SET PROBLEM:
Reproduce verbatim the lines of the material that begin with the line containing "coordinates (221, 44)." and continue through the line containing "reward [649, 322]", including both of those lines.

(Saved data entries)
========
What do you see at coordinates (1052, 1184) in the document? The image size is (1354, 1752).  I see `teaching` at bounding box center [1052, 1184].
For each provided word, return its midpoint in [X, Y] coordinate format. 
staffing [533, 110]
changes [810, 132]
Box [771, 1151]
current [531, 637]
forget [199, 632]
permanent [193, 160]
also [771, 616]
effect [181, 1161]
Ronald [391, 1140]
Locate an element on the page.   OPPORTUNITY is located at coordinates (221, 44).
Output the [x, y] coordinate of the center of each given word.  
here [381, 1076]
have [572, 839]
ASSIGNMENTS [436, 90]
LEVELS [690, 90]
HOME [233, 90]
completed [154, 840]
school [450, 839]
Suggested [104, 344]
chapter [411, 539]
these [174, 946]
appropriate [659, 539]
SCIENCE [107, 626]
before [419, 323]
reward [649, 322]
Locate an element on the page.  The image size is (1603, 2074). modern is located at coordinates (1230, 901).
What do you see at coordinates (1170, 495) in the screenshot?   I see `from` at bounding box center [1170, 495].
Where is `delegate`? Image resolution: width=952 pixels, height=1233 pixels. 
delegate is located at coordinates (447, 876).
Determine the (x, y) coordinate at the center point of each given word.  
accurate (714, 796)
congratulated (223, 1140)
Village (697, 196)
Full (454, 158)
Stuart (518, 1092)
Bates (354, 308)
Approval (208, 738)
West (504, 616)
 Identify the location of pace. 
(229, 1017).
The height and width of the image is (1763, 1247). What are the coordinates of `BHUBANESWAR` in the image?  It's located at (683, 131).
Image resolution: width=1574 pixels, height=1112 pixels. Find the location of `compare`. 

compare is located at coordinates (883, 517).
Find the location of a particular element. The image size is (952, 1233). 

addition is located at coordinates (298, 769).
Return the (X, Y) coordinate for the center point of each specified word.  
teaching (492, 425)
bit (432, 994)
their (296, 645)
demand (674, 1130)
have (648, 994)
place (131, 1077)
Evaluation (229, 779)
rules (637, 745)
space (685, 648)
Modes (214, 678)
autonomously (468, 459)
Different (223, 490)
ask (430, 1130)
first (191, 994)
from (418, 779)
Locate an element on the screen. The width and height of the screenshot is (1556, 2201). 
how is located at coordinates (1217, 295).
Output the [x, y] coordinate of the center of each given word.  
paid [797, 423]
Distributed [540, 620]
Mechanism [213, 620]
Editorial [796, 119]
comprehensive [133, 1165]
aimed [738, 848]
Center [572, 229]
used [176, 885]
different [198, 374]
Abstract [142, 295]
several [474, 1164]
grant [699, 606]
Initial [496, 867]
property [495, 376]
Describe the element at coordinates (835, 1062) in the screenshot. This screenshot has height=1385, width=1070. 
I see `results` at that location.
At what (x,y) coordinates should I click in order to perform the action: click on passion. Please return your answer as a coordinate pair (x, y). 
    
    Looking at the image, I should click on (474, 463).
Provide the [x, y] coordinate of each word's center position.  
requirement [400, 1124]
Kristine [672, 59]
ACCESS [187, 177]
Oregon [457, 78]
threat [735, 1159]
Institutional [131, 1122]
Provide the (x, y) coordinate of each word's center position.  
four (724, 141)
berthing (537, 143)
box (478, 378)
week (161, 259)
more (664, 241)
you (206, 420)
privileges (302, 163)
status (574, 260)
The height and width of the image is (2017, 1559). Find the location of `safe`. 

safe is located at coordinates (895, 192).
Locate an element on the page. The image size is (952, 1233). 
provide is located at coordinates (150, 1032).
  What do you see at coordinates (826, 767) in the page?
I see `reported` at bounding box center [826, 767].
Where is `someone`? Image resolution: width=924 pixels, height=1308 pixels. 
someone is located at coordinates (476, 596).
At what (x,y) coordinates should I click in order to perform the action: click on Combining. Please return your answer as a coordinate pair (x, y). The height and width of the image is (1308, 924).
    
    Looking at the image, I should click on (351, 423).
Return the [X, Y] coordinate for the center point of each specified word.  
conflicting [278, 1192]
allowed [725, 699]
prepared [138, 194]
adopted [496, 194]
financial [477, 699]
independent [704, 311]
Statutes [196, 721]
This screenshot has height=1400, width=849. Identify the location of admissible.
========
TASK SOLUTION:
Locate an element on the page.   OPPORTUNITY is located at coordinates (221, 44).
Output the [x, y] coordinate of the center of each given word.  
here [381, 1076]
have [572, 839]
ASSIGNMENTS [436, 90]
LEVELS [690, 90]
HOME [233, 90]
completed [154, 840]
school [450, 839]
Suggested [104, 344]
chapter [411, 539]
these [174, 946]
appropriate [659, 539]
SCIENCE [107, 626]
before [419, 323]
reward [649, 322]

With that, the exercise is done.